• _Task brief_:
Your output should be exactly the lines from the one containing "Where should I" through the final line of the records, both included, with every picture left out.

• _Dataset records_:
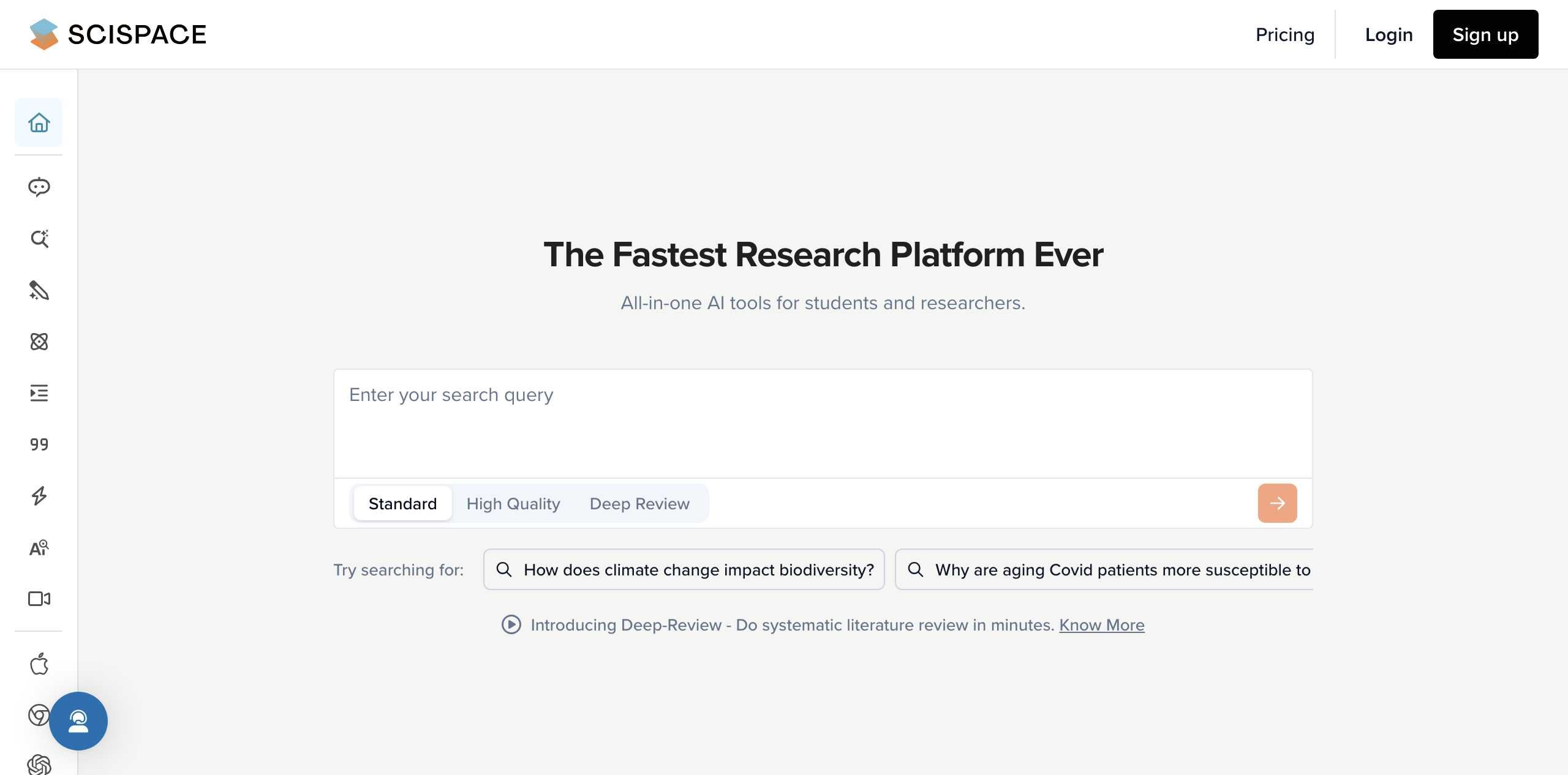The image size is (1568, 775).
Task: Click the lightning bolt icon in sidebar
Action: click(x=39, y=496)
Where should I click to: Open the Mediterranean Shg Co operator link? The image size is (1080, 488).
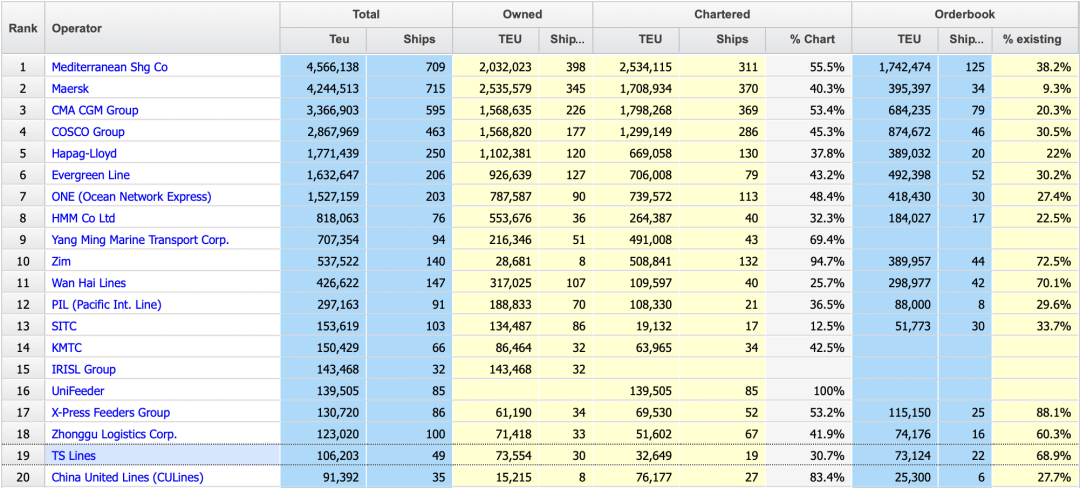109,67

• _Exercise result_:
Where should I click to: Open the Mediterranean Shg Co operator link? The image size is (1080, 488).
109,67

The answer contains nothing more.